• **EXERCISE AIM**
Copy the rows below word for word, starting at the line that contains "Open the UnicPharma account dropdown" and ending after the line that contains "point(596,500)".
>> BEGIN GIVEN RECORDS
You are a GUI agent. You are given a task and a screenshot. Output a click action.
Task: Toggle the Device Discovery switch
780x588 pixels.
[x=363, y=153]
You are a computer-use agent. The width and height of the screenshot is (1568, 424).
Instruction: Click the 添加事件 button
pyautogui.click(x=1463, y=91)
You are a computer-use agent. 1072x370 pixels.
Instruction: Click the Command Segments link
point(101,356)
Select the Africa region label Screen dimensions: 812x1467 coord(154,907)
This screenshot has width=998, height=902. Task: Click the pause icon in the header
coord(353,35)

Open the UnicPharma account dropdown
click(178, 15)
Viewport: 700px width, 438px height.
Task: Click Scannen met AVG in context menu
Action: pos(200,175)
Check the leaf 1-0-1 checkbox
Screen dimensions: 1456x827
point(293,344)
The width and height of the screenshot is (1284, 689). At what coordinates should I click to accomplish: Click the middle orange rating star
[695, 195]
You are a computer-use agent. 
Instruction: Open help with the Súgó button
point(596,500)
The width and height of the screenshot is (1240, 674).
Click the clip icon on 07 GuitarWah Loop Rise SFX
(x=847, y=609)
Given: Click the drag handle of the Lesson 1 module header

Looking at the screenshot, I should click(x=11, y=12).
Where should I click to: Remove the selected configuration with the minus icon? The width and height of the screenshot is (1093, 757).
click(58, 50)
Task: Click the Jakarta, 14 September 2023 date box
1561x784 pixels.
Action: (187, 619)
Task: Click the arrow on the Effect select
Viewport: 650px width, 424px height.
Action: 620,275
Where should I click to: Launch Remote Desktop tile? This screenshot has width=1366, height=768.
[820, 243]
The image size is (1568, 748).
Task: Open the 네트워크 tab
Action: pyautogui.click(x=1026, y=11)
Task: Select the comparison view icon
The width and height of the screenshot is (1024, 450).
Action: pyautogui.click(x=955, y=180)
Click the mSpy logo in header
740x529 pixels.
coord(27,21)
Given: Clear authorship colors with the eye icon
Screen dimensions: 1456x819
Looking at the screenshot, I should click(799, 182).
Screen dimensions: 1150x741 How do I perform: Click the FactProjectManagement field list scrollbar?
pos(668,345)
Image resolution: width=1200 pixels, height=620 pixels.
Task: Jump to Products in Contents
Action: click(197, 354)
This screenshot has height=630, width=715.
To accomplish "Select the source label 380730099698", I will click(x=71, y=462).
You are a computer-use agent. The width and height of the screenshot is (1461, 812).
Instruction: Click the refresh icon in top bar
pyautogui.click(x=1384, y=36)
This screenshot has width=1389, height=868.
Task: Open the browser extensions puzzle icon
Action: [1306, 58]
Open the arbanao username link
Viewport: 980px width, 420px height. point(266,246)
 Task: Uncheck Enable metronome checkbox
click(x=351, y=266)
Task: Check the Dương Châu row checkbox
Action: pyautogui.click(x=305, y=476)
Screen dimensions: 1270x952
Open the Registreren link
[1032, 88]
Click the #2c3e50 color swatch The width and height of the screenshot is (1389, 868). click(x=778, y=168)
>> END GIVEN RECORDS
• **FINISHED EXERCISE**
Open the UnicPharma account dropdown
click(178, 15)
Viewport: 700px width, 438px height.
Task: Click Scannen met AVG in context menu
Action: pos(200,175)
Check the leaf 1-0-1 checkbox
Screen dimensions: 1456x827
point(293,344)
The width and height of the screenshot is (1284, 689). At what coordinates should I click to accomplish: Click the middle orange rating star
[695, 195]
You are a computer-use agent. 
Instruction: Open help with the Súgó button
point(596,500)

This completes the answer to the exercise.